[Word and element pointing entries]
## begin
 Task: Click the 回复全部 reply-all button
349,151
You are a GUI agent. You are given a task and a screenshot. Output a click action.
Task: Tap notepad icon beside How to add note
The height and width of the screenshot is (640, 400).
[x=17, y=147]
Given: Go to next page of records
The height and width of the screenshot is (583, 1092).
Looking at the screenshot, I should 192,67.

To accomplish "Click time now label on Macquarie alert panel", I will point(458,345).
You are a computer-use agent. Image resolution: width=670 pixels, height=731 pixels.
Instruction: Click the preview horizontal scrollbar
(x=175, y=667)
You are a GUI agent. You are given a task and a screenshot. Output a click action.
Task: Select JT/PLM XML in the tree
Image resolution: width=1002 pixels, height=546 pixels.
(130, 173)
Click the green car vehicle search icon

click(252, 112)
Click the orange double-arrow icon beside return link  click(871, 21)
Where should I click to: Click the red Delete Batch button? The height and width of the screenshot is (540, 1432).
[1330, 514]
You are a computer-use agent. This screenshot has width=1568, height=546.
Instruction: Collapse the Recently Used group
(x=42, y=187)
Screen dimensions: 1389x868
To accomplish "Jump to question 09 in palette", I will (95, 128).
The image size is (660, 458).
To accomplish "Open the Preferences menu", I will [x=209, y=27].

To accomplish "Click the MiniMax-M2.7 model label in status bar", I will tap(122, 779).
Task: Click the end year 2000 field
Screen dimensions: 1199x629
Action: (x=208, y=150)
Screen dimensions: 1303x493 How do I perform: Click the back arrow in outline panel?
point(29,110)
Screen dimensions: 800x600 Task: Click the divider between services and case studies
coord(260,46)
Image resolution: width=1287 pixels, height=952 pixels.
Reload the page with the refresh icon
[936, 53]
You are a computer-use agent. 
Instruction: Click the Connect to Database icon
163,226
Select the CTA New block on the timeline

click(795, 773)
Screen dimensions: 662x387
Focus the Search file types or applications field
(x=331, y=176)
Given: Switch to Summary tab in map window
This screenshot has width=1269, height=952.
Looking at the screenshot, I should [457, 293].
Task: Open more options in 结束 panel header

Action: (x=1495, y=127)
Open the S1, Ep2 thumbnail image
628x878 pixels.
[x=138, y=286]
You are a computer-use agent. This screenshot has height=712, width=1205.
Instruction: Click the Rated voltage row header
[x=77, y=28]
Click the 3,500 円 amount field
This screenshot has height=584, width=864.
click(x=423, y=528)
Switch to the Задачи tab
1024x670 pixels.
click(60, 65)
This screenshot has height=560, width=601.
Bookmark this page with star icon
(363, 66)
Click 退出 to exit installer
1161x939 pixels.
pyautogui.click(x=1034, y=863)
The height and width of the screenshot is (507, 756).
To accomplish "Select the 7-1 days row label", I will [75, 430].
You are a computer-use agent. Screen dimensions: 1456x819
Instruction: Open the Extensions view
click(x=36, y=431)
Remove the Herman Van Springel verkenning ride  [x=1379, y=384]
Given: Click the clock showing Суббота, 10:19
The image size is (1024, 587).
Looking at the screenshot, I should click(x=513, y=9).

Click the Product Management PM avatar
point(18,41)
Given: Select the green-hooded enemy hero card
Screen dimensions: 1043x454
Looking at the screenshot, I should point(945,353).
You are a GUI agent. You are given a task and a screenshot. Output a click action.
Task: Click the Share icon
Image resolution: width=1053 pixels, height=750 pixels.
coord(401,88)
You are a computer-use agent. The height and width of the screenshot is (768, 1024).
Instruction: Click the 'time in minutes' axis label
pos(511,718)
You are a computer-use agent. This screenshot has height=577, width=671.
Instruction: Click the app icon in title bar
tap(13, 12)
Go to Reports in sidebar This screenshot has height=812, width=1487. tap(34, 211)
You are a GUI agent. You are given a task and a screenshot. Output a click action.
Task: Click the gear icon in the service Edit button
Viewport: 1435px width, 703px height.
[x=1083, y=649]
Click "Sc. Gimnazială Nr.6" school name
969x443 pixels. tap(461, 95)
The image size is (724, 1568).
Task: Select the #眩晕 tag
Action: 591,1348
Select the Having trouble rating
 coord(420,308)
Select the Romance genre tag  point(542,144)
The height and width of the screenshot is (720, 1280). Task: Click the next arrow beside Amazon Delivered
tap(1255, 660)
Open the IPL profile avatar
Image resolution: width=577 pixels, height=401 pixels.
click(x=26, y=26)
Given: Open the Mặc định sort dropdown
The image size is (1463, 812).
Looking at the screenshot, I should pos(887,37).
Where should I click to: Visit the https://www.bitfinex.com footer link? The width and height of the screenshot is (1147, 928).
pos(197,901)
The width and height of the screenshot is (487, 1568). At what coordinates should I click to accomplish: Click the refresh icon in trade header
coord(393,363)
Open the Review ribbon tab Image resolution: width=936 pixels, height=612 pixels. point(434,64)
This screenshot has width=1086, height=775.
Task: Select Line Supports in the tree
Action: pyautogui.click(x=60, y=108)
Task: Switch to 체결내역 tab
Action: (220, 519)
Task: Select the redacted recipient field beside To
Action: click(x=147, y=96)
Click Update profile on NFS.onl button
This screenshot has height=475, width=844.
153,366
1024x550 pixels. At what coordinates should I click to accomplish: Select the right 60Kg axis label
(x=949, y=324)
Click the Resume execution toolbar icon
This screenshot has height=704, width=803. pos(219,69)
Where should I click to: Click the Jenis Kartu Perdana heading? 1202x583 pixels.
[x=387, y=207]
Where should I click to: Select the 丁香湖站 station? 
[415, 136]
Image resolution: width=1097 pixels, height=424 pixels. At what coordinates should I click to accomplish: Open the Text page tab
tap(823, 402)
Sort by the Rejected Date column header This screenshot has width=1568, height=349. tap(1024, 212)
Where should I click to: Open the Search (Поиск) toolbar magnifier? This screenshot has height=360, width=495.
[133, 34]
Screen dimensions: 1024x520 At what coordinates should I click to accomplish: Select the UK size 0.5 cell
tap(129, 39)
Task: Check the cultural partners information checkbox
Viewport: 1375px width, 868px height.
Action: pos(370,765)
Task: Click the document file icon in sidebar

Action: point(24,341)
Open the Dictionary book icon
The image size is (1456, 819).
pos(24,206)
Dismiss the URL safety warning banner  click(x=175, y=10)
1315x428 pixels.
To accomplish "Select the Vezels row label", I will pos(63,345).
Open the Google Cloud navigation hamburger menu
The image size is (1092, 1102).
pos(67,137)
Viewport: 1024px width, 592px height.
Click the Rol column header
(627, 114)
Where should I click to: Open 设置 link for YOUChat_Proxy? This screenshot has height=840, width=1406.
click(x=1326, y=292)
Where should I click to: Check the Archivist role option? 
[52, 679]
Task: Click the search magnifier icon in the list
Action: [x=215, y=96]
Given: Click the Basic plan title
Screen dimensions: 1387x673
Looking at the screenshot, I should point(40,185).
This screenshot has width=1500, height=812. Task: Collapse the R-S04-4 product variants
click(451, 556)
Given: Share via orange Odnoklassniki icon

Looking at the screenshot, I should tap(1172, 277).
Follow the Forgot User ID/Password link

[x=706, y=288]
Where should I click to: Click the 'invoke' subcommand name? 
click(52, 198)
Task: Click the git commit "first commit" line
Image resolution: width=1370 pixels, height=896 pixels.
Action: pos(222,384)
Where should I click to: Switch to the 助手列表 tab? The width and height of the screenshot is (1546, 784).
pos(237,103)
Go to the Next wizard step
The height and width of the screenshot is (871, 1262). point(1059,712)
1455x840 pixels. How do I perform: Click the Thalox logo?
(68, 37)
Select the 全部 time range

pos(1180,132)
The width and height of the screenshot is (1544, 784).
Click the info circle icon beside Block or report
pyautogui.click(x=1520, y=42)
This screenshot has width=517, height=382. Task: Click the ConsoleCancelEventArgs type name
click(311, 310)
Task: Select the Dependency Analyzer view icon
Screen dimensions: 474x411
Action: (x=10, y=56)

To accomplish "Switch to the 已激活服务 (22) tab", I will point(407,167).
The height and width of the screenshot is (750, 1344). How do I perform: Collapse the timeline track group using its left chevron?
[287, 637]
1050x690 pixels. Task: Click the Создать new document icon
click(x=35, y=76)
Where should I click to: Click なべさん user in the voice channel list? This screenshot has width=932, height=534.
## end
→ **Work required**
Count the lines above that contain the string "beside", and reply with the number alone.

→ **Output for this task**
5